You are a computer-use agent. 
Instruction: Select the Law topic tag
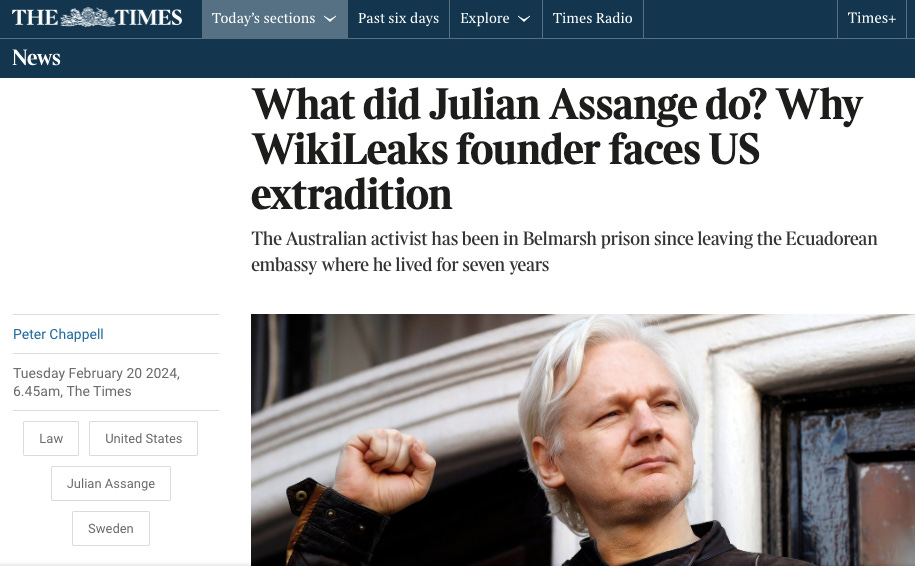pos(51,438)
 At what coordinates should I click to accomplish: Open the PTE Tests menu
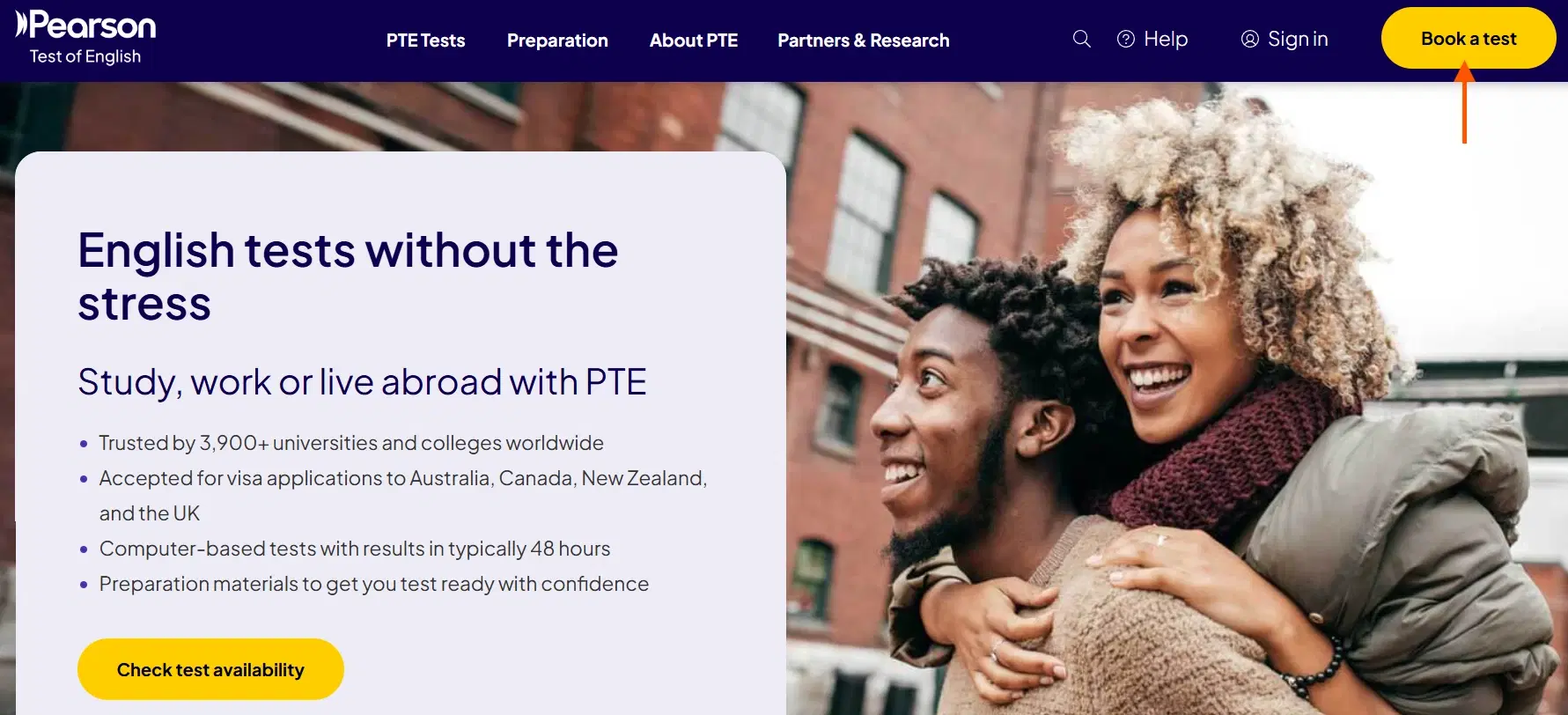425,41
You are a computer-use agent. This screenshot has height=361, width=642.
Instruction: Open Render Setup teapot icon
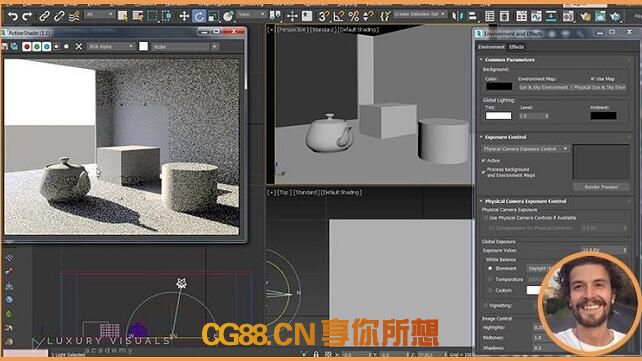click(x=585, y=16)
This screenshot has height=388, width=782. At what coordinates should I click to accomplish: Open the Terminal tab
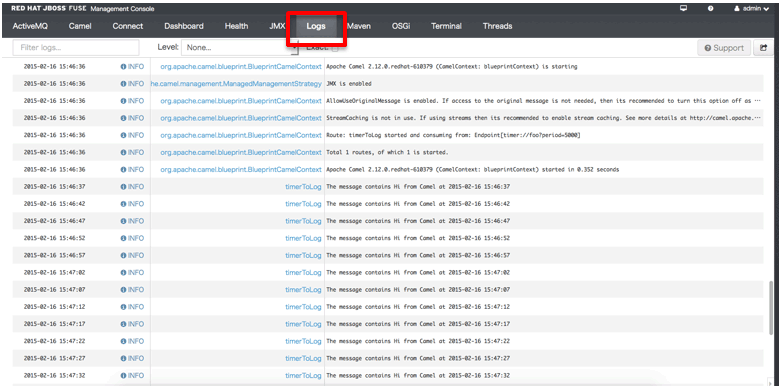pos(446,26)
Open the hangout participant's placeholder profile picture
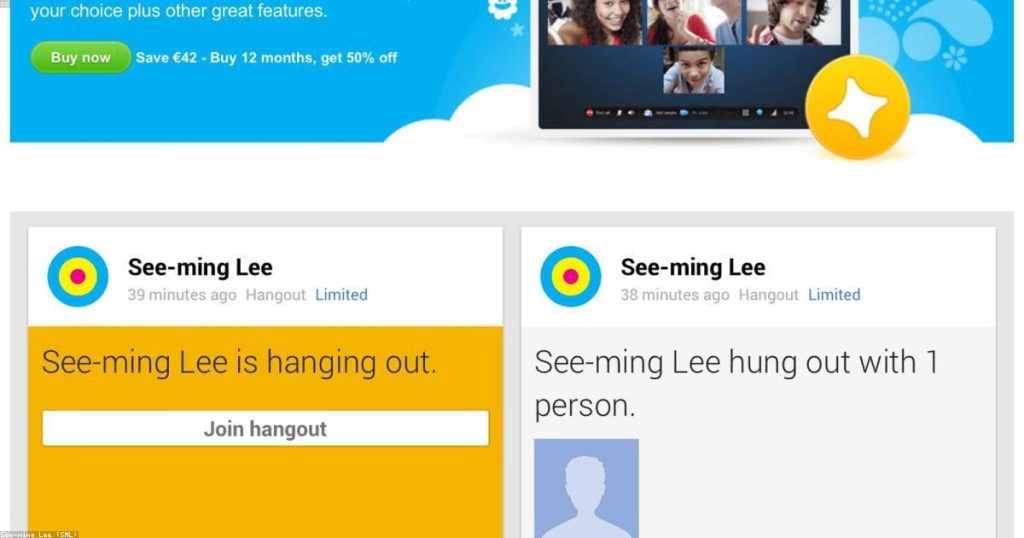This screenshot has height=538, width=1024. click(586, 488)
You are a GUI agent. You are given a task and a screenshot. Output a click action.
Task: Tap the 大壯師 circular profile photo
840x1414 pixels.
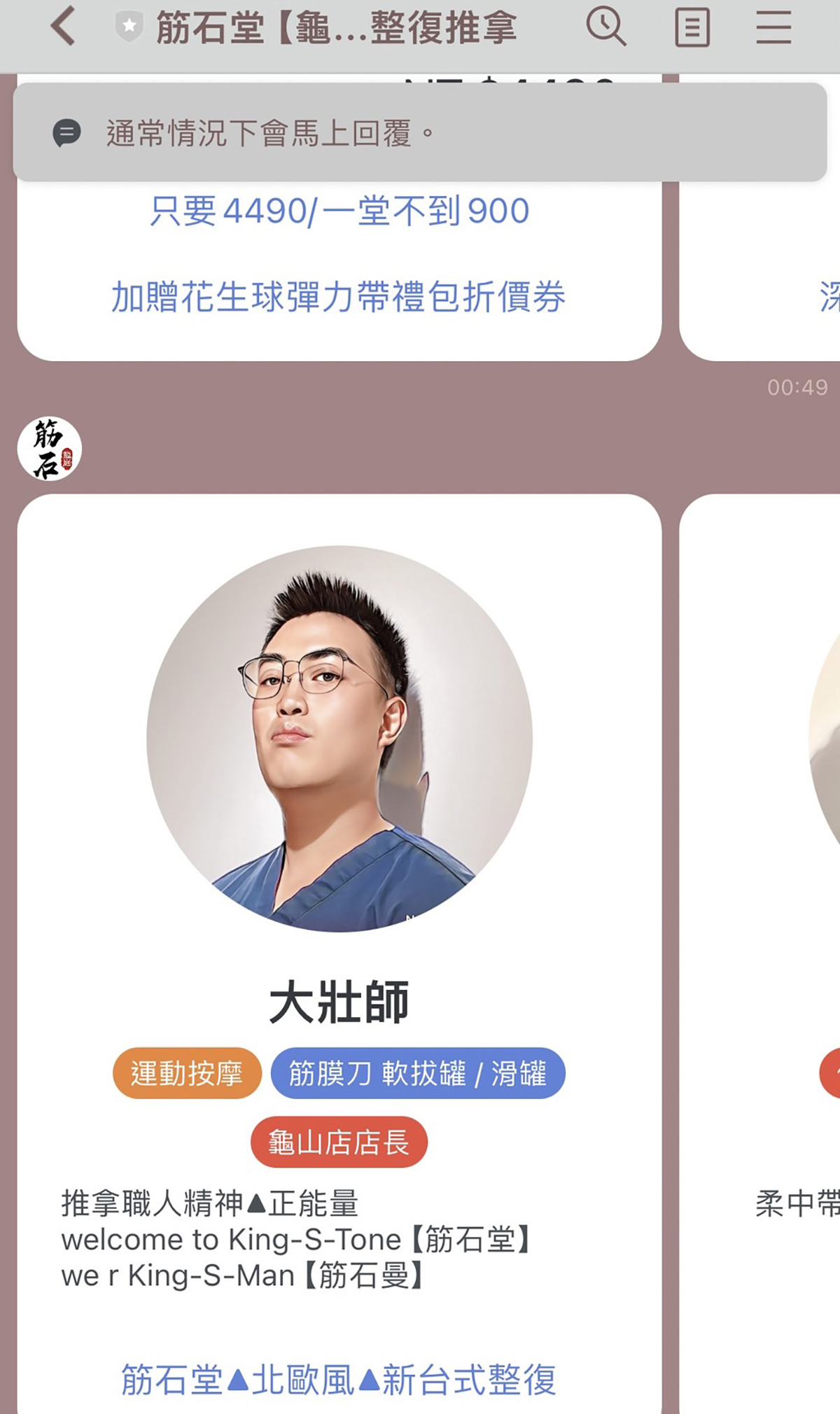(x=340, y=738)
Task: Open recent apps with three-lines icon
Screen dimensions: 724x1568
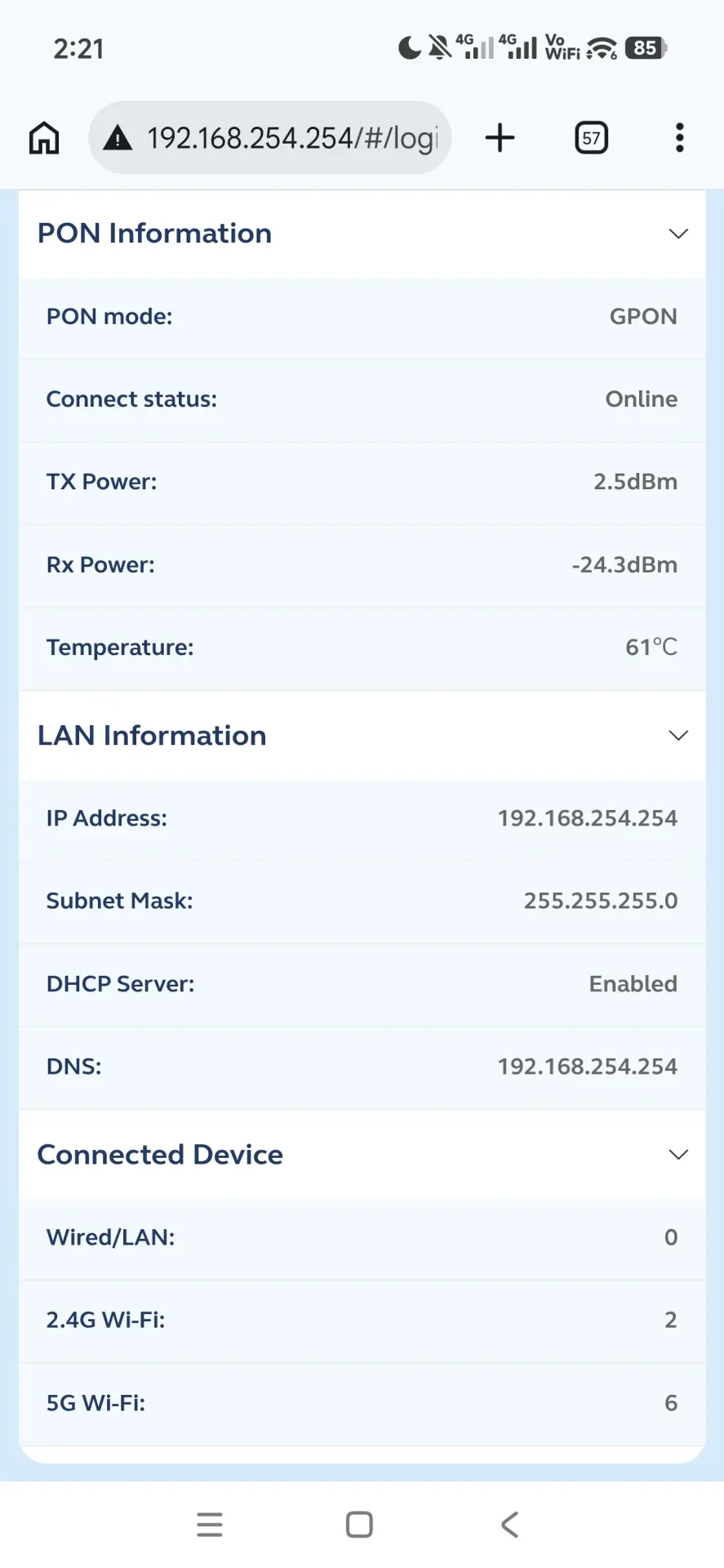Action: pyautogui.click(x=210, y=1525)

● ● ● ● ● ● ●

- [What you are asked to do]
What are the lines of the data above that include the string "agent"? Copy them.

- [Task answer]
You are a computer-use agent. 
You are a computer-use agent. This screenshot has height=361, width=642.
You are a GUI agent. You are given a task and a screenshot. Output a click action.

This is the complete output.